The farm in East Palatka itself emerged out of these ideas. TenBroeck first arrived as a consultant, then became majority owner in 2019. The workers at the farm are short of housing, herself included. She was connected to Jim Jacoby, the Atlanta-based developer with deep ties to Marineland (he once owned the dolphin attraction there) and Palm Coast. He offered housing for TenBroeck and her workers in may 2020. The workers eventually found places elsewhere. TenBroeck stayed, joined the Marineland City Commission, and was eventually named mayor. She has no intention of leaving the town (pop. 12). “Jim and I talked a long time about how to make Marineland a more scientific habitat, kind of as a live, work, play for scientists,” she said. That may be a more distant ambition.

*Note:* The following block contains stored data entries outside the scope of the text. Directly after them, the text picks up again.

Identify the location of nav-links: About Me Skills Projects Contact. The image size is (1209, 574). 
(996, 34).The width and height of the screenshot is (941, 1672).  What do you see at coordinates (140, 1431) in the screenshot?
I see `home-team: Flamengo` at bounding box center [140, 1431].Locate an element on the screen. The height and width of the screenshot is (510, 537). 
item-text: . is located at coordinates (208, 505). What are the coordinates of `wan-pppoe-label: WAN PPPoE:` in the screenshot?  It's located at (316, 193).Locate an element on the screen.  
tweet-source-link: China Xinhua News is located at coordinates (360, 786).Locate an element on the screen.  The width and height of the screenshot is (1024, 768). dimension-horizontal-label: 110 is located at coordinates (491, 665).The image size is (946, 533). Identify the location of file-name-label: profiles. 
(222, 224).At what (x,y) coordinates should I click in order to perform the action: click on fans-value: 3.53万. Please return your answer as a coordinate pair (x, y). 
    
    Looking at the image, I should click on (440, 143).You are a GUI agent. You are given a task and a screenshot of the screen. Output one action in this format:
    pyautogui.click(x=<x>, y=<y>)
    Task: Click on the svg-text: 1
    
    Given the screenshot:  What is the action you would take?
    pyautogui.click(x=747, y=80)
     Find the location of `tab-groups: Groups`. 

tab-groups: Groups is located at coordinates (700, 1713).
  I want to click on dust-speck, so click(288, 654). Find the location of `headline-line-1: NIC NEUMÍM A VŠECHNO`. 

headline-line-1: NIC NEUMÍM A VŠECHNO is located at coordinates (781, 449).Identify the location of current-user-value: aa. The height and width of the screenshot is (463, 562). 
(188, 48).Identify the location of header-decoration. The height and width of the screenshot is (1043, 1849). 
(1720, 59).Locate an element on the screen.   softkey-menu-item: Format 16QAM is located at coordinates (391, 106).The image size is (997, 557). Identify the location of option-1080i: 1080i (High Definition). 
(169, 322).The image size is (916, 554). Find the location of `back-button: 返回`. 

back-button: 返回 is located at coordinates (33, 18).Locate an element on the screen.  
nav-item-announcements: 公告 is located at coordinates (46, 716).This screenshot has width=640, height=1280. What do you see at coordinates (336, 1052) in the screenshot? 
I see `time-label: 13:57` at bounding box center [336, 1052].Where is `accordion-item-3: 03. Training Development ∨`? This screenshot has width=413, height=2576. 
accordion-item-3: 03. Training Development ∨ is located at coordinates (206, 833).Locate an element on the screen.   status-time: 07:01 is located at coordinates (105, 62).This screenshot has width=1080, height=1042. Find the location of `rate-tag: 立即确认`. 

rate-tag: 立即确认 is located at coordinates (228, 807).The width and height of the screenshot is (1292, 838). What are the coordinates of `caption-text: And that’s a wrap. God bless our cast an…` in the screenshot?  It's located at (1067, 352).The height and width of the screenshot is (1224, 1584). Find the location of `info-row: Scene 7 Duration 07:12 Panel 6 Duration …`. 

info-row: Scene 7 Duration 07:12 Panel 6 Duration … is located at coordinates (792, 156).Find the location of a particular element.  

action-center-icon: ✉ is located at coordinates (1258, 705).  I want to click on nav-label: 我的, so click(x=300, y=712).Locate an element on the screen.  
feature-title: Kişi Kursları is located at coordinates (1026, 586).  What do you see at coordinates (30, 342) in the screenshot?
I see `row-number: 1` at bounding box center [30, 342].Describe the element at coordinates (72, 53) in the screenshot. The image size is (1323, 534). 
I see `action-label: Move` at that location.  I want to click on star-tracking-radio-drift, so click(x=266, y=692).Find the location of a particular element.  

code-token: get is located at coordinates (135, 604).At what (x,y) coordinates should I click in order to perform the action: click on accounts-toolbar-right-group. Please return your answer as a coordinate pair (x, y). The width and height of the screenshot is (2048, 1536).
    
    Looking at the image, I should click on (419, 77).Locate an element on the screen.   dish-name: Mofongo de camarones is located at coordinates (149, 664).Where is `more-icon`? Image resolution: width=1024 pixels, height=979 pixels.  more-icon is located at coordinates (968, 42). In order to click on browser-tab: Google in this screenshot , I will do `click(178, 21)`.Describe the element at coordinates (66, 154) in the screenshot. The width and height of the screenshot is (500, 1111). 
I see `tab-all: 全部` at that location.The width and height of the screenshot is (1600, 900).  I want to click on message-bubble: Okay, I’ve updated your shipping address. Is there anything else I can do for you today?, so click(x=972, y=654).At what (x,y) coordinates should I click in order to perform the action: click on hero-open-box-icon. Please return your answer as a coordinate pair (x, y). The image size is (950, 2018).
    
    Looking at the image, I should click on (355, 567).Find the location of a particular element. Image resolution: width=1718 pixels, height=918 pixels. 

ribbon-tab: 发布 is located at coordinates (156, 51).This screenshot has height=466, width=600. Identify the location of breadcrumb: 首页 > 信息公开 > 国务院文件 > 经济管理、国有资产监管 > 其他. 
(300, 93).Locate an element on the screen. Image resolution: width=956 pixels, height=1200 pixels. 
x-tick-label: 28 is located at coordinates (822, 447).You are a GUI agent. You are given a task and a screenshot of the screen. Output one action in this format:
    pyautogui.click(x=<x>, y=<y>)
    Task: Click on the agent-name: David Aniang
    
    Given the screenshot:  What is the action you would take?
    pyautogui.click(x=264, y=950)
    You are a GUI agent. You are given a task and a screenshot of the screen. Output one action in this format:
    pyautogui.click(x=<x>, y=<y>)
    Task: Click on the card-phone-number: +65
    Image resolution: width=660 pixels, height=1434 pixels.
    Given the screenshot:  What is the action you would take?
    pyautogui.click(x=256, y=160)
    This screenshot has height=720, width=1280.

Farming is not. “I believe that we can solve hunger and, you know, nutrition issues, by building farms, what I call hyperlocal,” she says. “All I can say to you is that, I know that we can grow high quality foods, I know that we could put a facility and then we could have people who want to come in and learn. And so we just have to be mindful of that. We have to do this in a way that’s logical and sustainable. That’s really my plan. We are specially positioned to do some stuff differently.”
Joan says
What an exciting endeavor! The world needs both people and ideas/efforts like this. Congratulations Ms. TenBroeck! This is well deserved recognition for what can change the outcomes for so many. Thank you!
Jennifer M Wilson says
What! Congratulations Angela! I had no idea I was sitting next to such a celebrity! Your ambition is to be admired! Glad I met you. Merry Christmas. Sounds like you will have an awesome 2022! Jennifer
Gail says
Congratulations Angela I have known you since you were a child and knew that you were special and always cared about others. I told you that you could do anything you put your mind to and you’ve made a wonderful contribution to help everyone and improve our planet. I’m very proud of you keep up the good work. Great article you certainly deserve the recognition.
Gail
Carol Coren says
Northeast Florida is lucky to have a visionary and capable farmer entrepreneur like Angela Tenbroeck as a resident, farmer and social enterprise entrepreneur. She always thinks about triple bottom lines: profit is with little purpose to her if it is not attached to advancing opportunities for people and improving the prospects for the planet. Kudos to the state for recognizing her accomplishments and for acknowledging the role that Controlled Environment Agriculture now plays in keeping Americans well fed.